Nuguria (Nukuria) was a Polynesian language, spoken by approximately 550 people on Nuguria in the eastern islands of Papua New Guinea.  The language was taught in primary schools in Nuguria and was used for daily communications between adults and children.  Nuguria is one of the eighteen small islands to the east of Papua New Guinea, which are known as the Polynesian Outliers.  The Nukuria language has been concluded to be closely related to other nearby languages such as Nukumanu, Takuu, Nukuoro, and Luangiua.  Research on the Nuguria Atoll and the language itself is scarce; past research demonstrated that this language was at risk of potential endangerment. The language was only then classified as at risk of endangerment because it was still used between generations and was passed on to the children. However, recent research indicates that Nukuria is now most likely an extinct language.

Classification 
Nukuria is a Polynesian language and a part of the Austronesian language family, which includes Tagalog, Marshallese, and Tongan. The Austronesian language family is a language family that extends throughout the Pacific Islands and parts of Asia. It is one of three major language families in the Pacific. The Austronesian language family ( not to be confused with Austroasiatic languages) is also divided into ten subgroups, one of which is Malayo-Polynesian.  Nukuria is a part of the Malayo-Polynesian subgroup because of its southeast location to Asia.  It is further grouped into Ellicean, one of  the eleven Nuclear Polynesian branches.  The Nuclear Polynesian language is divided into two major branches: Samoic and Eastern Polynesian. The Nuclear Polynesian languages are classified as languages in this region that are not a Tongic language (Tongan and Niuean).

Geographic distribution 
Nukuria is a language in opposition to a dialect and it is spoken in the Nuguria Atoll. It is alternatively known as the Fead Islands located in the Bougainville Province. Other nearby island groups include: Nukumanu, Takuu, Buka, Bougainville all of which are endangered languages. Nuguria Island lies on the outer edge of Melanesia, making it a Polynesian Outlier.  Polynesian Outliers are the islands that do not exist within the major boundaries of Polynesia, but instead they are within Melanesia and/or Micronesia. The Nuguria Atoll is located in Melanesia along with the Solomon Islands.

Grammar 
There is a distinct scarceness of research on the grammar and alphabet of the Nukuria Language, but it is understood that as with many Austronesian languages, Nukuria has a subject-verb-object sentence structure. However, all of the Austronesian Languages within the Bismarck Archipelago have a subject-verb-object sentence structure. This sentence structure (typology) is also used in the English language, which is a part of the Indo-European language family.

Phonology
The Nukuria language's alphabet contains five vowels: /a/, /e/, /i/, /o/, /u/, and fifteen consonants: /p/,/b/,/m/,/f/,/v/,/t/,/s/,/n/,/l/,/r/,/k/,/g/,/ŋ/,/w/,/h/. There are five stops, four fricatives, three nasals, two approximants, and one trill.  Of those consonants three are bilabial, two are labiodental, five are alveolar, four are velar, and one is glottal.

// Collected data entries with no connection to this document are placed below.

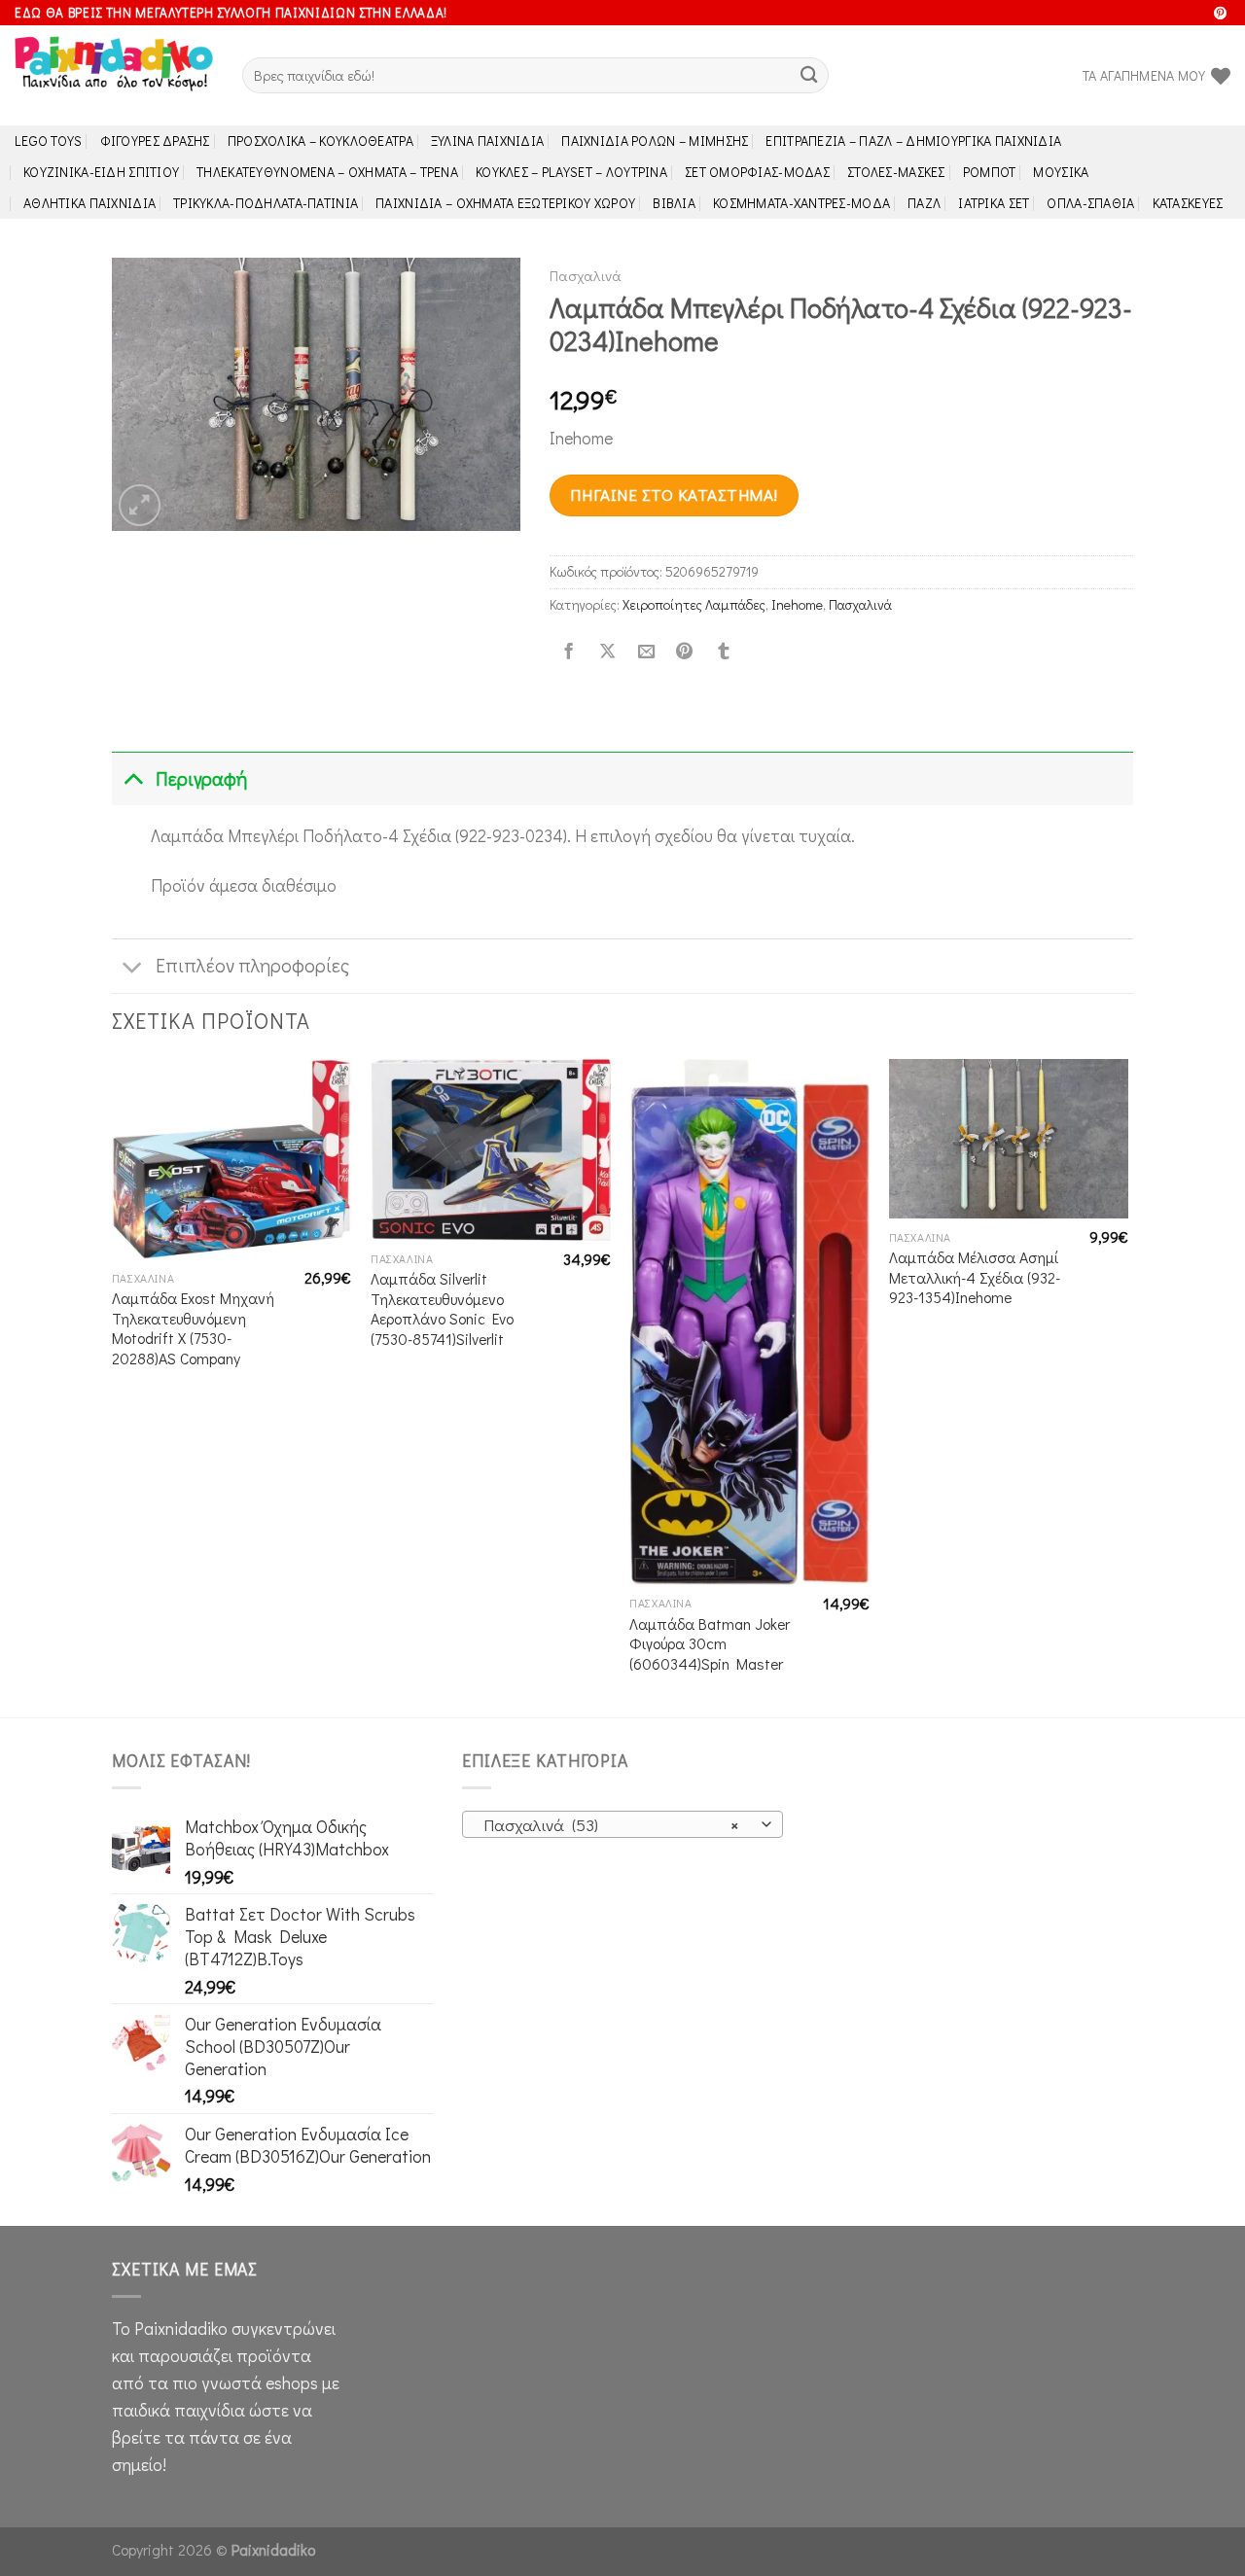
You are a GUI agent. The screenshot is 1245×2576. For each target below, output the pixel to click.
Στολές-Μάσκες (896, 171)
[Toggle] (133, 778)
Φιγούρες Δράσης (155, 140)
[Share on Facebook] (569, 651)
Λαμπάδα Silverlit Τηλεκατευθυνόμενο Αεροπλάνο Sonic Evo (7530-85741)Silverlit (442, 1309)
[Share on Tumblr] (723, 651)
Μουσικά (1060, 171)
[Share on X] (606, 651)
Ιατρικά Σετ (993, 203)
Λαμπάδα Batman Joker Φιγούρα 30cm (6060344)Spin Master (709, 1644)
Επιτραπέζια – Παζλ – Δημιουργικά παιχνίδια (913, 140)
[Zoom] (139, 505)
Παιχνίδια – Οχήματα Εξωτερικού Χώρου (505, 203)
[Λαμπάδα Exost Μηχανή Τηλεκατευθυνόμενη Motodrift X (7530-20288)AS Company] (232, 1159)
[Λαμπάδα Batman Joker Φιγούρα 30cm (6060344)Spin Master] (749, 1322)
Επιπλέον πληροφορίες (252, 965)
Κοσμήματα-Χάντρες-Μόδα (801, 203)
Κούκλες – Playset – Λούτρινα (571, 171)
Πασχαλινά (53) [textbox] (611, 1825)
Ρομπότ (989, 171)
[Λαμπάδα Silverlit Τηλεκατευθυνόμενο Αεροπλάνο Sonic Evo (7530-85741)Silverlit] (491, 1150)
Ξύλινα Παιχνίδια (488, 140)
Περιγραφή (201, 778)
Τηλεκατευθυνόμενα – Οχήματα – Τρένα (327, 171)
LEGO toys (49, 140)
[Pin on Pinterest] (684, 651)
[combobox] (622, 1824)
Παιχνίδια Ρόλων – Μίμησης (654, 140)
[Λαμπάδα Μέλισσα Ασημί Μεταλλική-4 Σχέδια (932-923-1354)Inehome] (1009, 1138)
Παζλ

To provide a comparison, the Nukuria Language has seven more consonants than the Hawaiian language ('Ōlelo Hawaiʻi'): /m/,/n/,/p/,/t ~ k/,/ ʔ/, /h/,/ w~v/,and /l/. It also has five consonants more than Māori, (te reo): /p/,/t/,/k/,/wh/,/h/,/m/,/n/,/ŋ/,/r/,and /w/. Hawaiian and Māori are used for comparison because they are two of the more commonly known Polynesian Languages. In addition, the English language has twenty-four consonants and at least fourteen vowels.

The ŋ is a voiced velar nasal and is present in the suffix "ing" such as in the English word "ending". It is the "ng" sound in the words: "laughing", "crying", "hiking", "jumping" and so on.